Sometimes life takes you full circle back to someone you thought you’d never see again.
Long ago, when we were little girls running barefoot around our grandparents’ house, trying to stay out of our mothers’ permed hair, I used to call my cousin “Bad Linda.” Not because she was bad. She was not.
But simply because I was a year older than she, and starved for any kind of status I could garner, needing, I suppose, to lord it over somebody, if only my favorite cousin.
Our mothers were sisters, two of nine, who were forever showing up at their parents’ door, children in tow, having left or been left by a boyfriend or husband, thereafter to be known as “Good Old Uncle What’s His Name, Never Liked the Son-of-a-Gun Anyhow.”
So Linda and I spent much of our growing-up years sharing a bed, a bath, a biscuit and all the many bruisings of childhood, more like sisters than cousins.
Naturally, on occasion, we fought. It’s what cousins/sisters do. But we never stayed mad for long. Except when she stole the Peeps from my Easter basket. She may swear it didn’t happen. It did. I forgave her, but I did not forget it. Forgiving and forgetting are different things.
Then, when we were 10 or so, life put us on different paths. Linda’s mother remarried and took her and her brother Keith to Michigan, so very far from North Carolina that it could’ve been the dark side of the moon.
We seldom saw each other after that, except on the rare occasion when she and her family would come to visit.
On one such visit, when we were barely teenagers, her mother took us out for ice cream. We were sitting in their station wagon, Linda, Keith and I, slurping milkshakes, when Keith made some nasty remark, the kind of thing kid brothers love to say. Linda was offended and said so. So Keith dumped his milkshake on her head.
That was bad. Then I laughed. So Linda socked me in the nose.
Their mother was so upset that she took them back to Michigan and visits became even rarer.
A year or so later, I heard that Linda had gotten married. Then I went off to college and ended up in California, married with three children and working for a newspaper. I barely had time to bathe, let alone keep in touch with distant cousins. Her life, no doubt, was as busy as mine.
I thought of her whenever I saw a milkshake and every Easter when I stole Peeps from my kids’ baskets. I wondered: Did she ever think of me?

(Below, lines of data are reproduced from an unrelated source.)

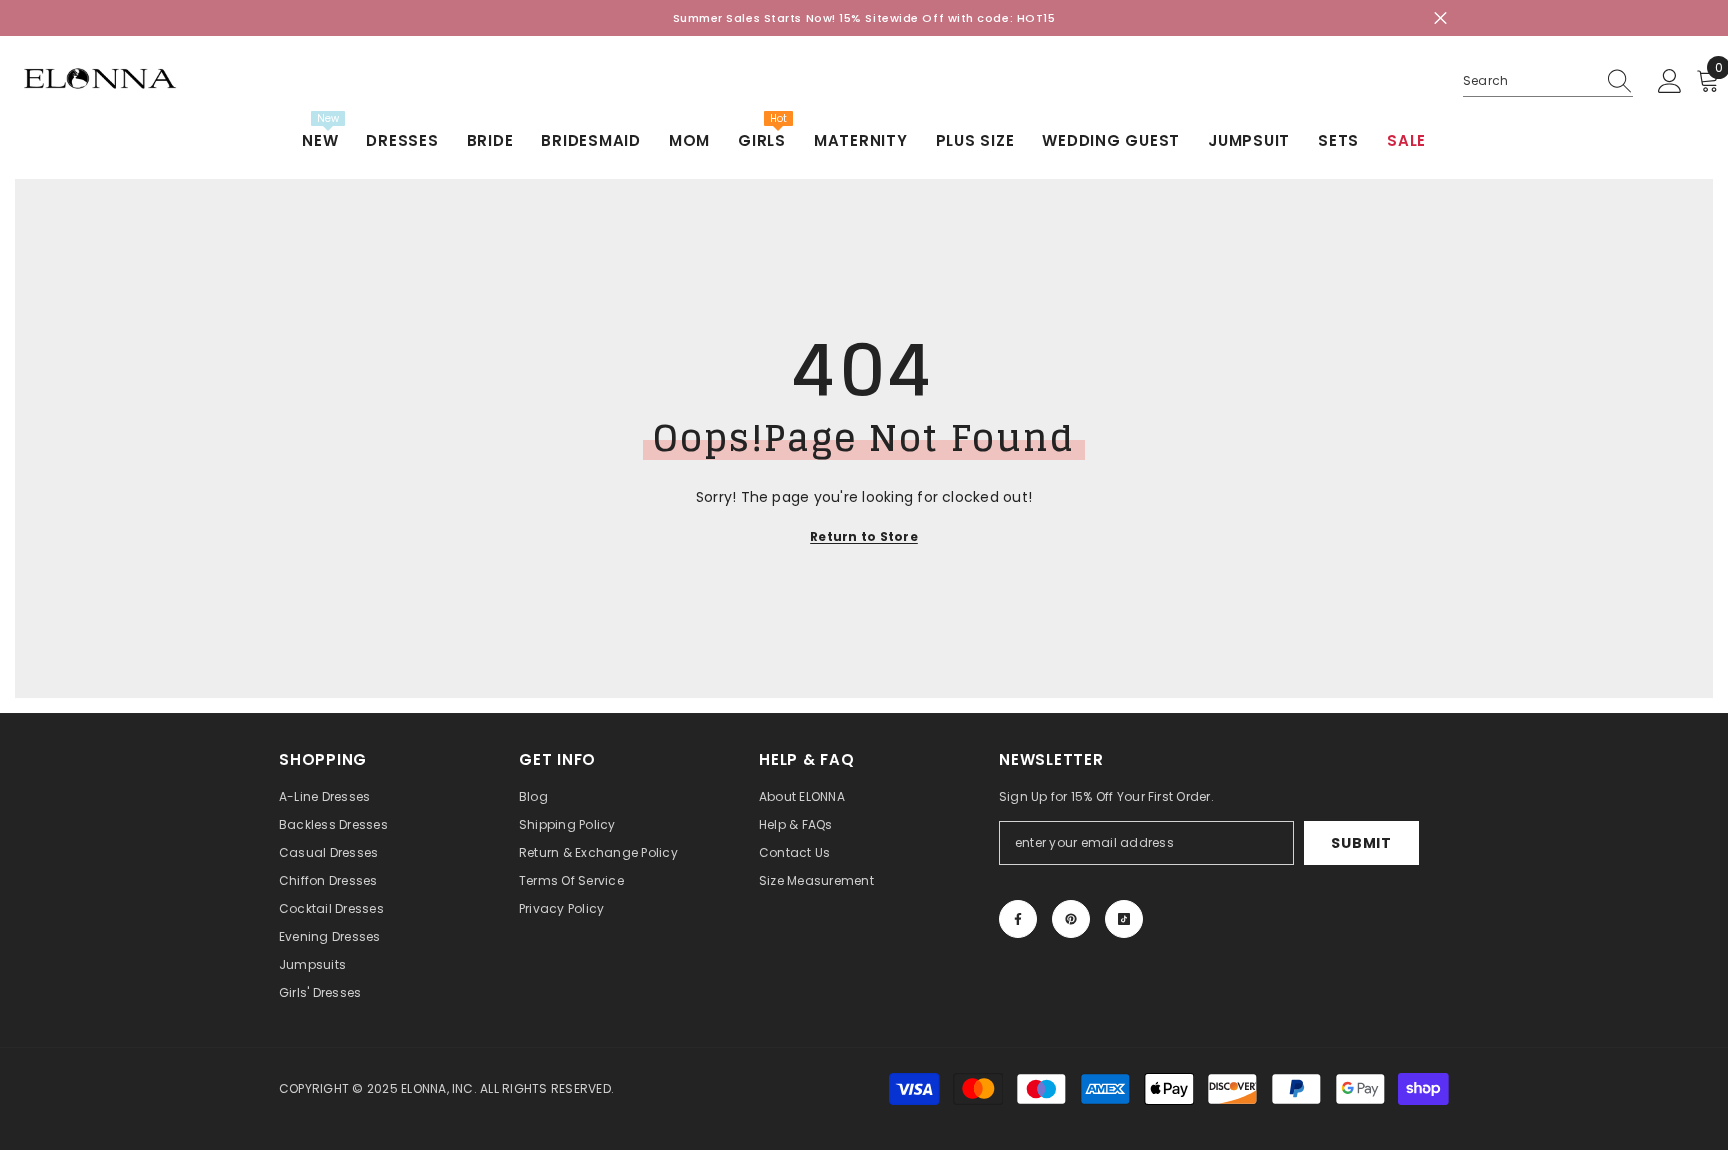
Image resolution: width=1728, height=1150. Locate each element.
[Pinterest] (1071, 919)
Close (1440, 18)
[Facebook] (1018, 919)
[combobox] (1529, 81)
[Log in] (1670, 82)
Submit (1361, 843)
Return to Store (864, 536)
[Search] (1548, 81)
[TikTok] (1124, 919)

We saw each other briefly at a funeral for our youngest aunt. It was such a big gathering, so much talking and eating to do, that we barely hugged each other’s necks and it was time to go.
Odd, isn’t it, how someone could be such a part of your life, then disappear for years, leaving only memories of milkshakes and marshmallow chickens?
Imagine my surprise to get an email last week from a very nice man who said he’d been married for 30 years to my cousin.
“You should call her,” he wrote, and gave me her number.
So I did. And we talked forever about everything and nothing, children, grandchildren, all the memories we share, looking back at where we’d been just as we had once looked forward to wherever life might take us.
She apologized for socking me in the nose. I apologized for laughing at how she’d looked with a milkshake on her head.
We didn’t mention the Peeps. There was nothing to discuss, nothing to forgive. Feelings get hurt, but life is short and, besides, cousins are forever.
Easter came early for me this year. Bad Linda was good for my soul. And best of all? She can’t get her hands on my Peeps.